Répondant à une question du député Claude Goasguen, la ministre de l’éducation Najat Vallaud-Belkacem a déclaré le 14 janvier :
« Je leur ai en effet adressé [aux chefs d’établissement] une lettre leur demandant non seulement de faire respecter la minute de silence le lendemain, mais aussi de créer des espaces d’échanges et de dialogue. Ils l’ont fait, je les en remercie. Ca ne s’est pas toujours bien passé. Des incidents ont eu lieu, ils sont même nombreux et ils sont graves et aucun d’entre eux ne doit être traité à la légère. Et aucun d’entre eux ne sera traité à la légère. Vous me demandez combien nous sont remontés ? Je vais vous répondre. S’agissant de la minute de silence elle-même c’est une centaine d’incidents qui nous ont été remontés. Les jours qui ont suivi nous avons demandé la même vigilance, et c’est une nouvelle centaine d’évènements et d’incidents qui nous ont été remontés. Parmi eux une quarantaine ont d’ailleurs été transmis aux services de police, de gendarmerie, de justice, parce que pour certains il s’agissait même d’apologie du terrorisme. Nous ne pouvons pas laisser passer cela. »

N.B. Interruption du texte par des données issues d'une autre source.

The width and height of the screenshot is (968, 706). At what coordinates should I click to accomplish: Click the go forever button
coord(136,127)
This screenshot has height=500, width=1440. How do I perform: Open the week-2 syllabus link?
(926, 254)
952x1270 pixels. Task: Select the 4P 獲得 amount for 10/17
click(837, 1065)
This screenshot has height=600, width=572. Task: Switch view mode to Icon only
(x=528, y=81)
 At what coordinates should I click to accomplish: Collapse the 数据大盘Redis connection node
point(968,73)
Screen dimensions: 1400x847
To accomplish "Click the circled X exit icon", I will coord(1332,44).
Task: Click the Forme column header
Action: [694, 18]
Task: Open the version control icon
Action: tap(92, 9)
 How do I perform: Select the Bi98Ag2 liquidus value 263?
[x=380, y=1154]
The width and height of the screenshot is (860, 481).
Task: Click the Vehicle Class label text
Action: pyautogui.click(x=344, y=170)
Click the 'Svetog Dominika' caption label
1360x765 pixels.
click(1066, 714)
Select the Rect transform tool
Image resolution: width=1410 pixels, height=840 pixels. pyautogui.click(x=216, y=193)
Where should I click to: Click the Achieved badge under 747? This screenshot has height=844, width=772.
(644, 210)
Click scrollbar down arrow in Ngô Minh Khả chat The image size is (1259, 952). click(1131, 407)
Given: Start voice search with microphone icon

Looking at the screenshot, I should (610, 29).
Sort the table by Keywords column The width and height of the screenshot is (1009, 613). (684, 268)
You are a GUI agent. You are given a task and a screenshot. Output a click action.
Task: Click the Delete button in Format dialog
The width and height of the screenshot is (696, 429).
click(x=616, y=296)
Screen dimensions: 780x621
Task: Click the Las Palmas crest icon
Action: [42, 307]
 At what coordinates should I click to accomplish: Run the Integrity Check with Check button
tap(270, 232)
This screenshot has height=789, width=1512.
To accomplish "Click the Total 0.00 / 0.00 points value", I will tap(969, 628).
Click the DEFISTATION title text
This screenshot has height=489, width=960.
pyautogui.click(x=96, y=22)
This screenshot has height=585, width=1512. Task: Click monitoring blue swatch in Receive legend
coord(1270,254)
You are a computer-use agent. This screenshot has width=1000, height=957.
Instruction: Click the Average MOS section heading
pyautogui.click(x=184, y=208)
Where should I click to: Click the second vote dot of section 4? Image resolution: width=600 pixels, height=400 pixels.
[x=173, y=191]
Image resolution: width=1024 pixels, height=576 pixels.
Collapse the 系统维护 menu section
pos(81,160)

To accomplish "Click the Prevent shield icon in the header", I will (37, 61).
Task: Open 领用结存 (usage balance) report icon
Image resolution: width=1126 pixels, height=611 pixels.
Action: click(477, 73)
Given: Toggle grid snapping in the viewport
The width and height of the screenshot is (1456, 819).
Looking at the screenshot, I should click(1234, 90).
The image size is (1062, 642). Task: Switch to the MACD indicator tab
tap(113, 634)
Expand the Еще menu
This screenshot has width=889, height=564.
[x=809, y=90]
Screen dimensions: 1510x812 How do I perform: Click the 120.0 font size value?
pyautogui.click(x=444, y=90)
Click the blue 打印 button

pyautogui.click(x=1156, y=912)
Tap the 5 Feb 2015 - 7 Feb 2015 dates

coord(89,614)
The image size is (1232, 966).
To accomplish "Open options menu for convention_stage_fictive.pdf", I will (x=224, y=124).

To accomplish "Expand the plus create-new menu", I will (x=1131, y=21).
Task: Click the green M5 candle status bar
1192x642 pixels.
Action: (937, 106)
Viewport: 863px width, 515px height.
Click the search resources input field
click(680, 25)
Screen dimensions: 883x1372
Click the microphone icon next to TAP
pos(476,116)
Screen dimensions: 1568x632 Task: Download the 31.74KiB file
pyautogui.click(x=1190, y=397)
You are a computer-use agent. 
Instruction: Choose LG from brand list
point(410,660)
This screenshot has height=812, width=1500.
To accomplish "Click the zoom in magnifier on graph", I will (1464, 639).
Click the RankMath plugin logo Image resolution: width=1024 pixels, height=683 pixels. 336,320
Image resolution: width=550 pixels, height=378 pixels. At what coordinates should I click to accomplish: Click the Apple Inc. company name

Interrogeons-nous sur plusieurs éléments de ce discours :
• la minute de silence était « facultative » dans les maternelles (certaines l’ont quand même observée, avec des enfants de trois à six ans !) mais obligatoire dans tous les autres établissements scolaires. Est-il normal de demander, souvent sans discussion, à des enfants de 12 ans de respecter impérativement une minute de silence ? La ministre n’a comptabilisé que deux cents d’incidents, mais elle oublie de dire que nombre d’établissements n’ont rien demandé à leurs élèves tellement ils avaient peur des réactions ;
• est-il normal de transmettre aux services de police les coordonnées de ceux qui s’y sont refusés ? La délation relève-t-elle des enseignants ? Ces jeunes de 15 ou 16 ans qui posent des questions, parfois provocatrices, sont-ils des criminels ?
• un certain nombre de personnalités et d’intellectuels ont clairement affirmé que, tout en condamnant les attentats, ils ne défileraient pas le 11 janvier, qu’ils n’observeraient pas une minute de silence. D’autres, qui ont défilé, posent de vraies questions. Va-t-on les inculper à leur tour ? Il est pour le moins paradoxal, au moment où l’on se gargarise de la liberté d’expression, de refuser toute voix dissidente — bien que nous sachions depuis longtemps que Patrick Cohen, sur France Inter, et la « matinale » de France Culture refusent d’inviter « les cerveaux malades ». Un sondage du Journal du dimanche du 18 décembre indiquait pourtant que 42 % des Français n’étaient pas favorables à la publication de caricatures du Prophète. Faut-il les rayer de la communauté nationale ?
Rappelons que ce ne sont pas ces intellectuels « blancs » qui risquent le plus, mais tous ces jeunes des quartiers populaires déjà stigmatisés, renvoyés à leur ghetto, et que l’on met en prison. On parle beaucoup, et on a raison de le faire, des juifs qui ont peur. Mais qui a interrogé ces femmes portant foulard qui ne veulent plus sortir de chez elles ?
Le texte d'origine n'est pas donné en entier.